-------- Data listing --------

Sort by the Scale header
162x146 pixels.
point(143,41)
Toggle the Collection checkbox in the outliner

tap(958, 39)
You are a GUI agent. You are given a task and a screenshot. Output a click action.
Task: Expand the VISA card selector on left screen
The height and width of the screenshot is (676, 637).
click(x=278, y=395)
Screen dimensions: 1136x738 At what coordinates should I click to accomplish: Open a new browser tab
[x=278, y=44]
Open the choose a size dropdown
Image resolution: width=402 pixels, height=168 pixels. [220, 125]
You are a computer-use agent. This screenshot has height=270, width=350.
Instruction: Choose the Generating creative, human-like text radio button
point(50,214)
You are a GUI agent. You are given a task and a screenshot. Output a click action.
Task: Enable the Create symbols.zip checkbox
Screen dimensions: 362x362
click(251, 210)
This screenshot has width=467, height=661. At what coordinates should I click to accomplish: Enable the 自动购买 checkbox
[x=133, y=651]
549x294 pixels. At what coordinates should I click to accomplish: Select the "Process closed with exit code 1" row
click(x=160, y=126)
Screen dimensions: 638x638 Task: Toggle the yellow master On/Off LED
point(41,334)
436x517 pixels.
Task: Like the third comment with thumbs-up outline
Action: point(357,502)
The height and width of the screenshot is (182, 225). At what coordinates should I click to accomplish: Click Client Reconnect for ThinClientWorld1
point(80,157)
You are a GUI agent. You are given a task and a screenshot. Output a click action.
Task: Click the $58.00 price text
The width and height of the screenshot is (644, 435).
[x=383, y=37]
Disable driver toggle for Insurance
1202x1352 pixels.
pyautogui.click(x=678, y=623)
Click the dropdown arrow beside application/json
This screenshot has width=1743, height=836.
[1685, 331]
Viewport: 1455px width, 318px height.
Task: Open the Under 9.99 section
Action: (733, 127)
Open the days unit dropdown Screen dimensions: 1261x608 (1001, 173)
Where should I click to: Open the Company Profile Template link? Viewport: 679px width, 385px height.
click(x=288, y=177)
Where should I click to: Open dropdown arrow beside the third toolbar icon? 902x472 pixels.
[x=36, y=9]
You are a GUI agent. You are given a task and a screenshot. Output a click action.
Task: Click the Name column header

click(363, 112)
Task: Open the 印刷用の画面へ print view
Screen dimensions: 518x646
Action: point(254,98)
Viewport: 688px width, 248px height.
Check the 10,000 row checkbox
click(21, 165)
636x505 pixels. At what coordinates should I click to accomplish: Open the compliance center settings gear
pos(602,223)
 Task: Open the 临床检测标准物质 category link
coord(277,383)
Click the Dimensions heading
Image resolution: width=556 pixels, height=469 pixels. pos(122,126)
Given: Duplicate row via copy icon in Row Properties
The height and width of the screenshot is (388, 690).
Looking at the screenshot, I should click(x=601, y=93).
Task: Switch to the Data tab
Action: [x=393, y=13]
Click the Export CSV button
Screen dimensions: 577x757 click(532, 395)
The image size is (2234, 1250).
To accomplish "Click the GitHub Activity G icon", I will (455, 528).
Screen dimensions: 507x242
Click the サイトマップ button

--------

§ Aim of the task: Put the lines of the rows into a JSON list of strings, one string per line, starting with the line that contains "You are a computer-use" and going on through the line that contains "point(50,214)". Leave out blank lines.

§ Right answer:
[
  "You are a computer-use agent. This screenshot has height=270, width=350.",
  "Instruction: Choose the Generating creative, human-like text radio button",
  "point(50,214)"
]